現在進めている「酒田リビングラボ」については、昨年度途中からプロジェクトが開始しており、現状は⑤のサービス&ビジネスモデル検証という段階となりますので①〜⑤に関しては実績に基づいたお話し。⑥〜⑦に関しては今後どのように動いていくのかという想定のお話し。という事で話を進めていきます。 

まずは、リビングラボをどのように進めていくのかという実施方法の検討からスタートするのですが、先行事例の調査、目的の整理、連携可能性の検討、広報を通じた市民の参画について、など多くの検討項目がありました。

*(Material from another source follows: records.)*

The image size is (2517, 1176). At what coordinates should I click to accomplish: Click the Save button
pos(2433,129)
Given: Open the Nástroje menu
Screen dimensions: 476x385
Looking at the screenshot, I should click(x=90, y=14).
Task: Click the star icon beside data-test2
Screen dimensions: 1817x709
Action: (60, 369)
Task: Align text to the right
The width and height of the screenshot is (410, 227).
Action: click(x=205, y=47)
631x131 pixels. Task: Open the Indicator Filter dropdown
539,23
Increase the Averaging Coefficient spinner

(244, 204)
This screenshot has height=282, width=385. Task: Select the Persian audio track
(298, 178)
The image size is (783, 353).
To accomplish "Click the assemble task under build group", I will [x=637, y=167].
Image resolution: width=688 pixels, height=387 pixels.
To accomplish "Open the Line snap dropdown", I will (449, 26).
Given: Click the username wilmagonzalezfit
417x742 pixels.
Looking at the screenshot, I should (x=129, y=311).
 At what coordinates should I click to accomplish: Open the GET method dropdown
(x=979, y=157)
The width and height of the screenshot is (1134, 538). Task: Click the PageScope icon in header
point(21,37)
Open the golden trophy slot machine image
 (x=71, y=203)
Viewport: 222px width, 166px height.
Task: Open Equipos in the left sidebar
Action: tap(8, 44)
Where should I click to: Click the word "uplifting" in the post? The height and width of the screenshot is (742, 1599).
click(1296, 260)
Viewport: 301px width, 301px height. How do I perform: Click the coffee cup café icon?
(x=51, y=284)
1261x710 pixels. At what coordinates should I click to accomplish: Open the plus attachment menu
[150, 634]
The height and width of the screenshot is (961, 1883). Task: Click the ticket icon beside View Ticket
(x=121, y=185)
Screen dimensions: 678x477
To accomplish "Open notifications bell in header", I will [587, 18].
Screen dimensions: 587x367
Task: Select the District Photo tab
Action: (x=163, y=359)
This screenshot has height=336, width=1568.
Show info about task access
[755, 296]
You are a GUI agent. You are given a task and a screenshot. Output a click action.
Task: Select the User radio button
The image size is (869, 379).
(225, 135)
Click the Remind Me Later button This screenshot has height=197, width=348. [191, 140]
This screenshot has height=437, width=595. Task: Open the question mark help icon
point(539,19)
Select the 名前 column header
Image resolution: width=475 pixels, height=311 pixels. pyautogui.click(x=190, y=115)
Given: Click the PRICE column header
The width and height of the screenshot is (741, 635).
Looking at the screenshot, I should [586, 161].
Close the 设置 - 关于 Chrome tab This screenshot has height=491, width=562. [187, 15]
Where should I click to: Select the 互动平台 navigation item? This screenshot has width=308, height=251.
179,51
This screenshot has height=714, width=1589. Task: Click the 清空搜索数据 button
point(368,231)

また、これらの検討を踏まえた上で「パイロット版リビングラボ」を実施し、集客、議論、傾向分析などを行い本格運用のための準備を行いました。
また、この段階で運営部隊の立ち上げも行いました。コアメンバーに求められるスキル等も整理し、お声がけも行いました。

 

 

パイロット版の実施、運営部隊の立ち上げを踏まえ、集まったメンバーで次のプロセス(調査・課題発見)に進みました。

ここで最初に取り組むテーマの検討を行いましたが、パイロット版での意見や市民アンケートの結果を文好きするところから検討を進めて「若者がより活躍しやすくなる」をテーマに選定し、次のプロセス(課題抽出ワークショップ)へと進みました。

ワークショップを通じて出てきた課題に関しては、コアメンバーが中心にとりまとめを行い、酒田市のホームページ等を通じて広く市民の皆さんにも公開しました。

テーマを選定し、それに基づく課題を抽出した後は、解決アイデアの作成と評価というプロセスへと進みます。

アイデア作成についてもワークショップを開催することになるのですが、デジタルの手法で課題解決を進めていくためには、それを実現するためにもそれを実現できる事業者の参画は必須と考えていましたので、できるだけ早いタイミングでと思い、この段階からIT事業者の皆さんにも参加していただきました。
IT事業者の参加募集ついては、酒田市の事業者のためのDXコミュニティ「やまがたDXコミュニティ」を通じて行いました。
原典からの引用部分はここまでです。